>>>

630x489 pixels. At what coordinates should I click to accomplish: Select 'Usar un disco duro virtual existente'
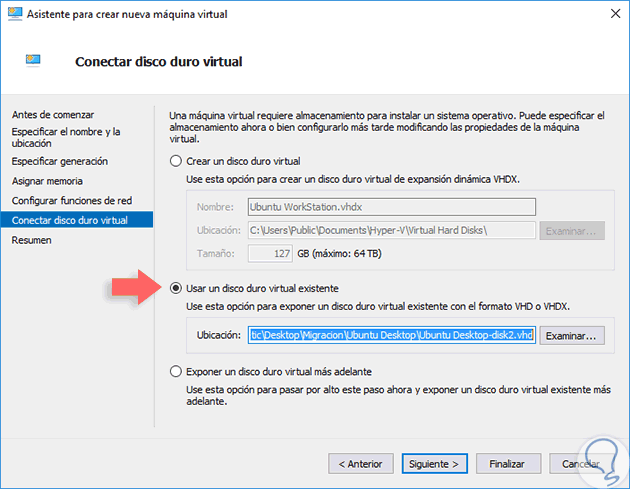pos(177,288)
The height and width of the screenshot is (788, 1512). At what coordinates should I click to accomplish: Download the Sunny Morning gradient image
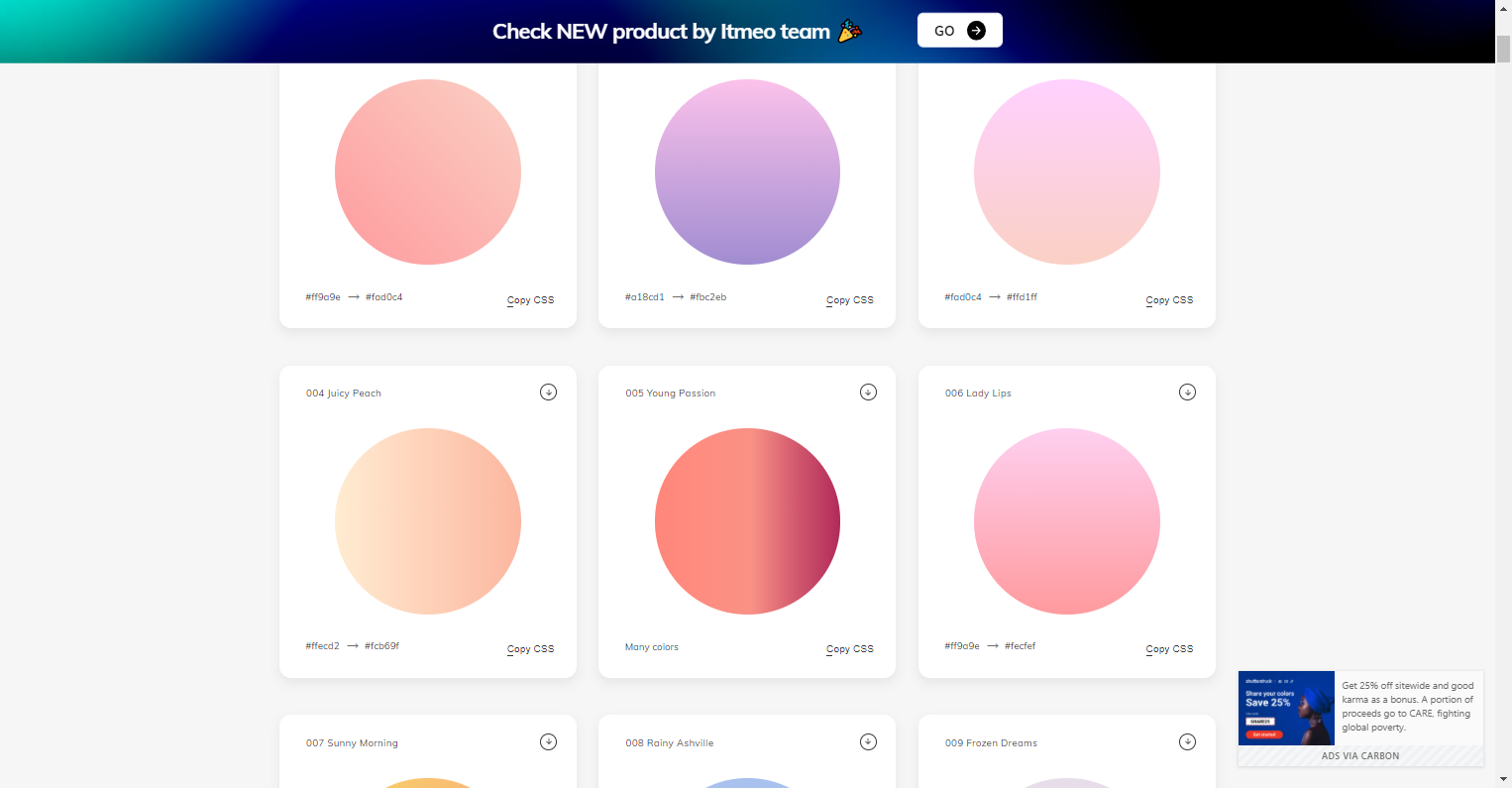coord(548,742)
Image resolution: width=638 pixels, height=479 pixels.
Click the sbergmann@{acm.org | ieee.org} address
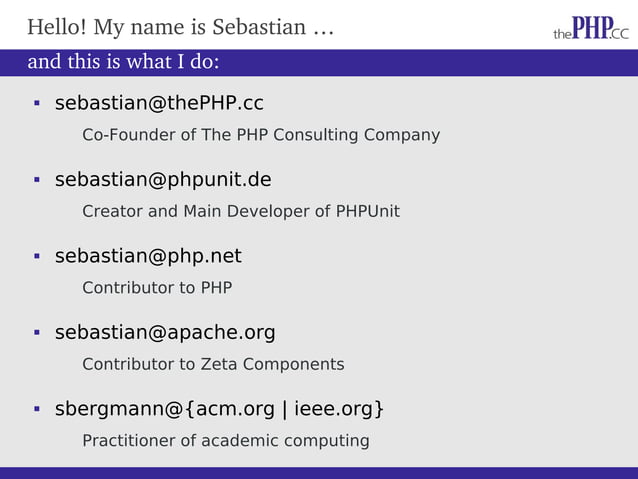219,409
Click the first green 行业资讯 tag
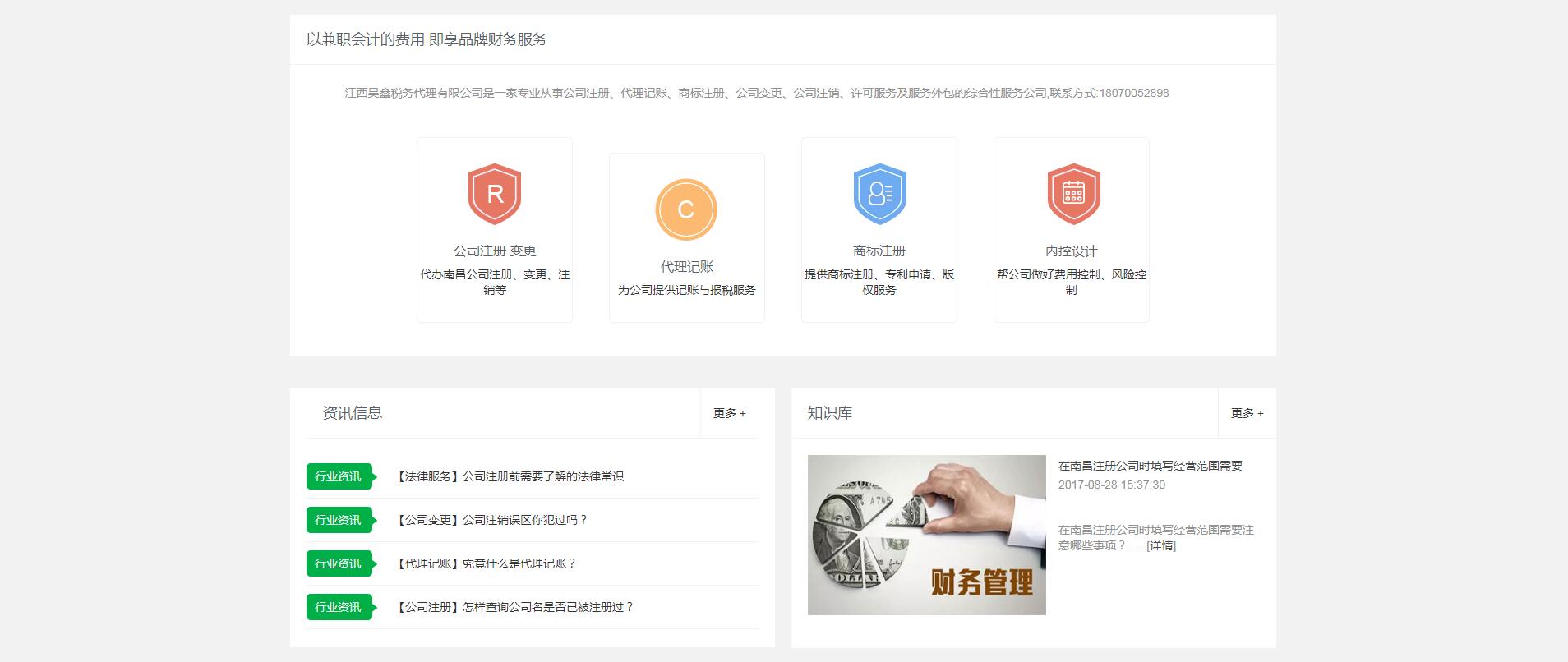Screen dimensions: 1568x662 [x=339, y=476]
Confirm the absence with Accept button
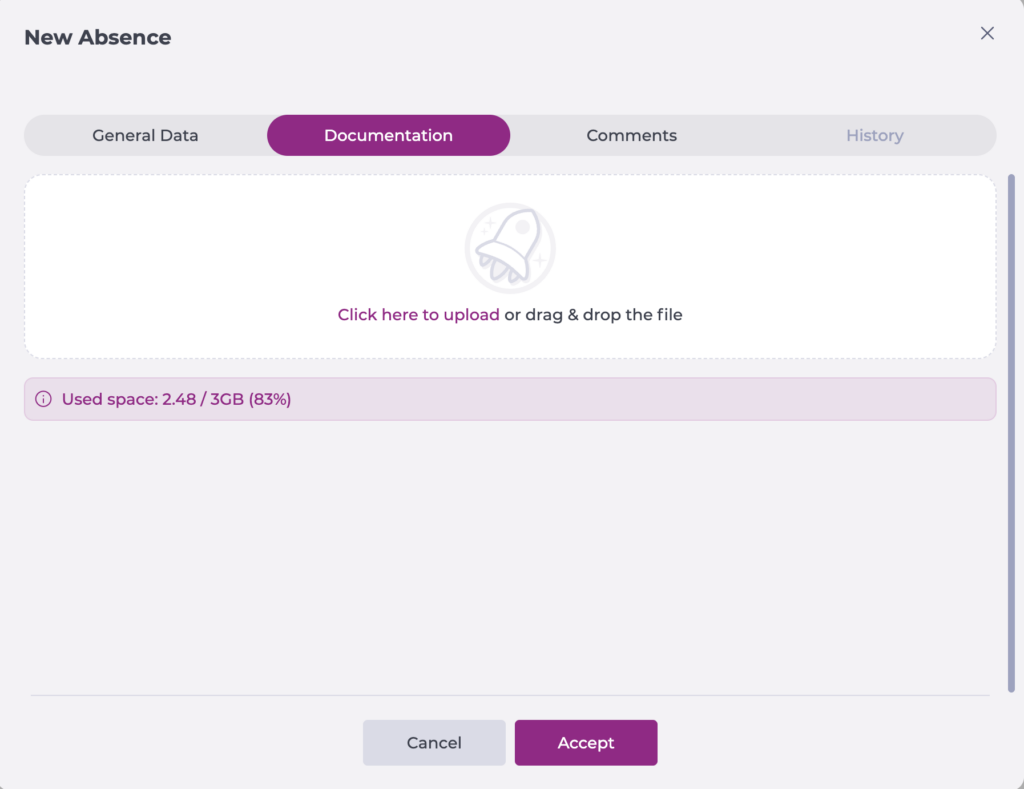Image resolution: width=1024 pixels, height=789 pixels. tap(586, 743)
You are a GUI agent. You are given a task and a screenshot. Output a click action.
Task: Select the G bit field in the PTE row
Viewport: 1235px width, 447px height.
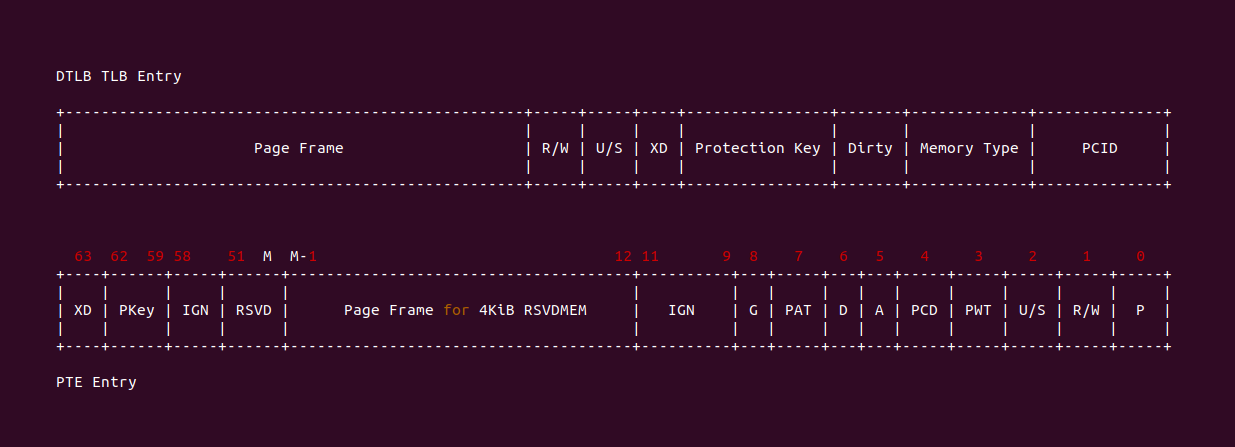click(753, 310)
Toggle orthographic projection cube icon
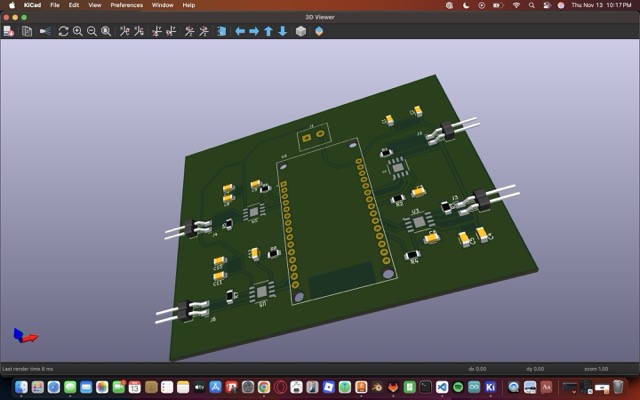Image resolution: width=640 pixels, height=400 pixels. tap(300, 31)
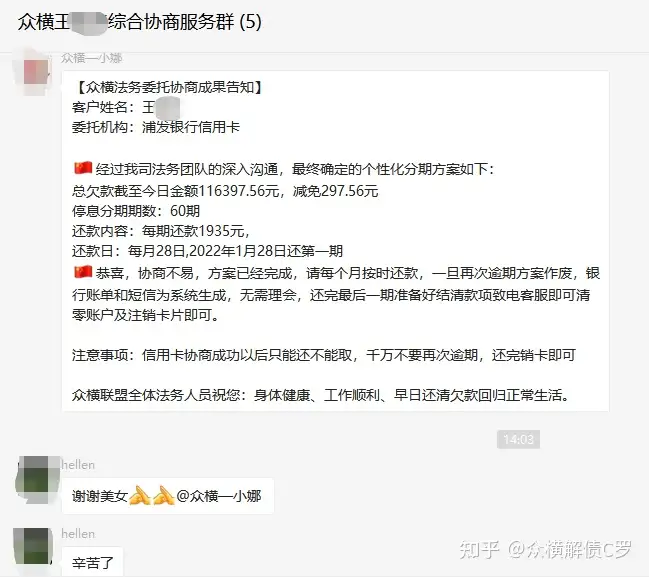Click the 注意事项 notice line
The image size is (649, 577).
[x=324, y=355]
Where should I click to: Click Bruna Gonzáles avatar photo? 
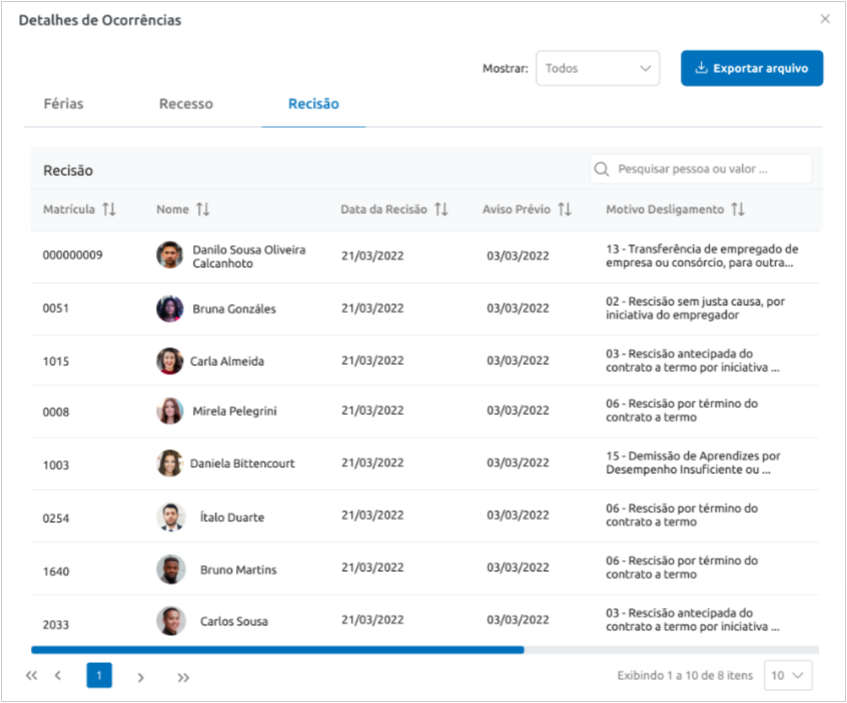coord(170,308)
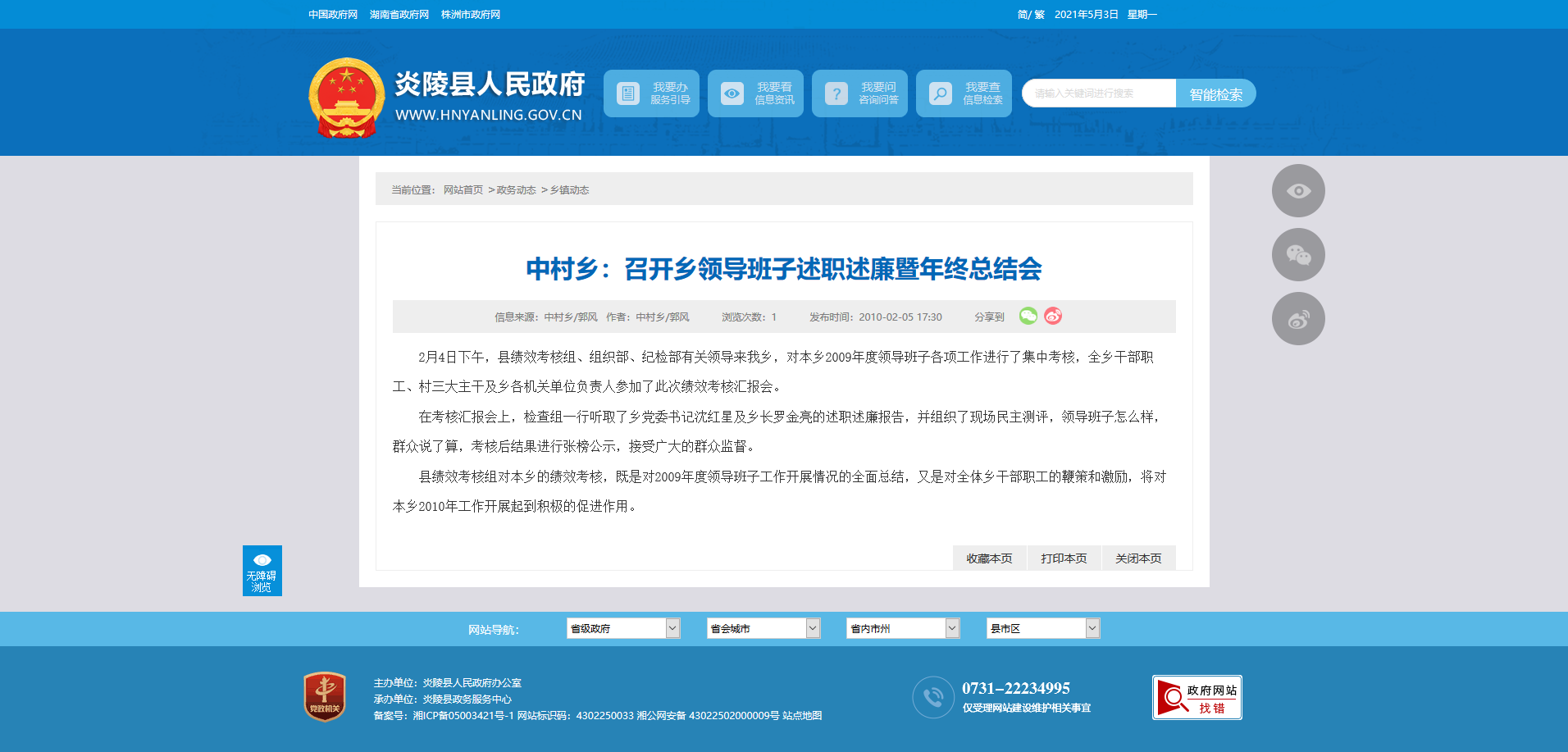
Task: Click the 党政机关 badge icon in footer
Action: (325, 697)
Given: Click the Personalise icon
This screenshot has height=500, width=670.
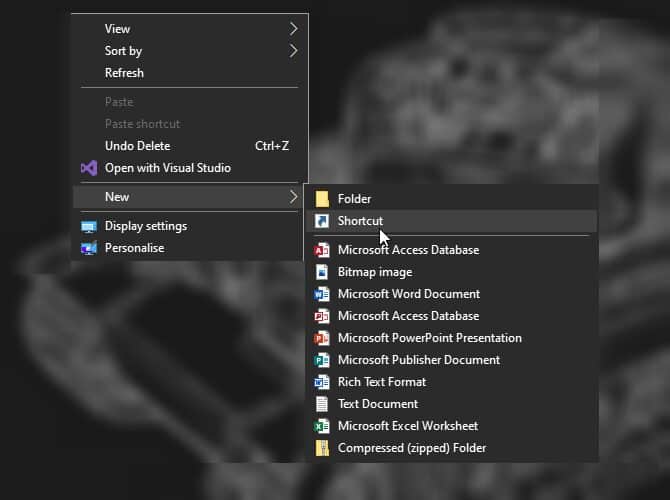Looking at the screenshot, I should pyautogui.click(x=89, y=248).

<<<

| WHAT THE EXERCISE ASKS |
Transcribe all the records above word for word, without their images.

| ANSWER SPACE |
630x489 pixels. At what coordinates should I click to accomplish: Select 'Usar un disco duro virtual existente'
pos(177,288)
The height and width of the screenshot is (788, 1512). At what coordinates should I click to accomplish: Download the Sunny Morning gradient image
coord(548,742)
Image resolution: width=638 pixels, height=479 pixels.
Click the sbergmann@{acm.org | ieee.org} address
219,409
Click the first green 行业资讯 tag
Screen dimensions: 1568x662 [x=339, y=476]
Confirm the absence with Accept button
Image resolution: width=1024 pixels, height=789 pixels. tap(586, 743)
You are a GUI agent. You are given a task and a screenshot. Output a click action.
Task: Select the G bit field in the PTE row
Viewport: 1235px width, 447px height.
click(753, 310)
Toggle orthographic projection cube icon
Image resolution: width=640 pixels, height=400 pixels. tap(300, 31)
Click the 注意事项 notice line
The image size is (649, 577).
[x=324, y=355]
Where should I click to: Click Bruna Gonzáles avatar photo? 
coord(170,308)
Task: Click the 党政机关 badge icon in footer
Action: (325, 697)
Given: Click the Personalise icon
This screenshot has height=500, width=670.
Looking at the screenshot, I should pyautogui.click(x=89, y=248).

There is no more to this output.